Selected text |
I have been going back and forward to Delhi throughout the last five years of my live first as an accompanying
spouse to my researcher wife and next as an ethnographic researcher and research student myself. I have just
arrived back to both my field, an Indian engineering college, and my study abroad destination, a university
department. Or rather, I have just arrived back to the country, and I am overwhelmed. Not by the Delhi air
pollution and chaotic traffic. Not by the poor children forced to beg at the major traffic crossings on my way
from the airport. Or of the dominance of idle men in the city landscape and the clear markers of class and
status in clothing and behavior constantly displayed both in peoples walk, talk and ‘appearance’. I am
overwhelmed by familiarity. I am immediately slipping into my own albeit still awkward performance of status,
I am slipping into my old habits and places. Everything seems like yesterday, although I know that for my
friends, informants and colleagues, a lot has happened.

Extracted information |
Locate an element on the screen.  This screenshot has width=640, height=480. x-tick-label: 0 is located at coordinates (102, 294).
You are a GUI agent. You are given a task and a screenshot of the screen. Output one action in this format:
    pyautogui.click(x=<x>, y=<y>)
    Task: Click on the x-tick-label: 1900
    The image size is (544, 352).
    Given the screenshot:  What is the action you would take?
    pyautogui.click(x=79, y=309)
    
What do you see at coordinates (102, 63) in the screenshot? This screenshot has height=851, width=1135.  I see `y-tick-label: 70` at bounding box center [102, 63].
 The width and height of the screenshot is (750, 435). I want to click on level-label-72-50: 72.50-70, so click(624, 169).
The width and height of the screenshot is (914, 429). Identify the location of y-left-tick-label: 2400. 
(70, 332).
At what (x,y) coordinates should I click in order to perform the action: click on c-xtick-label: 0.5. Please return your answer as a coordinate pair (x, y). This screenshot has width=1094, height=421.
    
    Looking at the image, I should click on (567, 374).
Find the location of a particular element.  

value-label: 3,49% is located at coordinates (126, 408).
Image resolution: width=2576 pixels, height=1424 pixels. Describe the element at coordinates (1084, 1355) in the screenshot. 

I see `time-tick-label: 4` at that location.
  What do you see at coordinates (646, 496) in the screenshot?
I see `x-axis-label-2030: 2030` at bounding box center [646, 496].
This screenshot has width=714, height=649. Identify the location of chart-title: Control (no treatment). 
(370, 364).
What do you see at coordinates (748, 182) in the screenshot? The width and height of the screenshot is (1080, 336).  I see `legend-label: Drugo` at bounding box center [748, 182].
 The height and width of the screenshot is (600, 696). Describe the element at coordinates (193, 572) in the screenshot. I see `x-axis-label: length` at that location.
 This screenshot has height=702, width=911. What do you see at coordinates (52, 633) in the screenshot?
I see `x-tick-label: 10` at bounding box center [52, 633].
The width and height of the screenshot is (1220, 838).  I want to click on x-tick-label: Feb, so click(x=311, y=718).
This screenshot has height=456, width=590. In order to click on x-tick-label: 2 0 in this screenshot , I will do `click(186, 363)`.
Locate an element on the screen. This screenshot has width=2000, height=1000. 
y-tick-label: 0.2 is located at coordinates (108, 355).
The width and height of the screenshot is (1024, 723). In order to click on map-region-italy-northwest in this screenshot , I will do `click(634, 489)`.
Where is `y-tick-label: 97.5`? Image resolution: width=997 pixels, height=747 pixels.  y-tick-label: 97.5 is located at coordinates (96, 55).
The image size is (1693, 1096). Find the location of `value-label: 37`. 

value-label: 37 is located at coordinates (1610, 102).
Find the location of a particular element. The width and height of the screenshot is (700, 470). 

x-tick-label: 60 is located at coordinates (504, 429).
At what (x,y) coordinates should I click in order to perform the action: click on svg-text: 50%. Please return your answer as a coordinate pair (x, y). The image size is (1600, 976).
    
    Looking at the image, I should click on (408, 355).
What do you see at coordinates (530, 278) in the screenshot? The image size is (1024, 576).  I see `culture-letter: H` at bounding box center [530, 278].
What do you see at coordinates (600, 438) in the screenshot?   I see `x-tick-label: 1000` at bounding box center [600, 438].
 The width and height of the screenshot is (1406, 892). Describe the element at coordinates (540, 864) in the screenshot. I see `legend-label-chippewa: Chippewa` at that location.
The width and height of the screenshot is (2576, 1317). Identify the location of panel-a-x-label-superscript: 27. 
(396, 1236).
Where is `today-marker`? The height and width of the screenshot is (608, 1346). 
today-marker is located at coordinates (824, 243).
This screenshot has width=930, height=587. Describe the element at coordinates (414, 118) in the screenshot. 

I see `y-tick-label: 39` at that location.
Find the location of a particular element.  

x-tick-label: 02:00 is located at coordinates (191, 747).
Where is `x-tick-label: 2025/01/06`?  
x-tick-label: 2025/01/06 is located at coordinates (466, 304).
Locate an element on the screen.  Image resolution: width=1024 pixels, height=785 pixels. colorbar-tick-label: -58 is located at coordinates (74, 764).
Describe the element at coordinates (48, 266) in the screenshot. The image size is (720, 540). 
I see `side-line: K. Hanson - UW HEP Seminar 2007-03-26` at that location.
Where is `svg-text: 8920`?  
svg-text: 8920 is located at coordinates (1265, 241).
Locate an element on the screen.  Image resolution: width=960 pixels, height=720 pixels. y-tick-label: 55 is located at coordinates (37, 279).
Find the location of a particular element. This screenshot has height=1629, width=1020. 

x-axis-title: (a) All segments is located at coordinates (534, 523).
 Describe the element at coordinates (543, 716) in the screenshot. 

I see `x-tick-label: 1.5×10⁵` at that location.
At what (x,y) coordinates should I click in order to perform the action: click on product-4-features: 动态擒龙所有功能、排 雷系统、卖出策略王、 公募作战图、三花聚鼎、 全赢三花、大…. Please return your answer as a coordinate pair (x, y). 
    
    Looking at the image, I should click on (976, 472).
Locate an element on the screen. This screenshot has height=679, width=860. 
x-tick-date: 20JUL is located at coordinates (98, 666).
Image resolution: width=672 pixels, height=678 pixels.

What the task requires |
In the passage about returning to Delhi, what does the writer say they are overwhelmed by?

Result of this exercise |
Familiarity.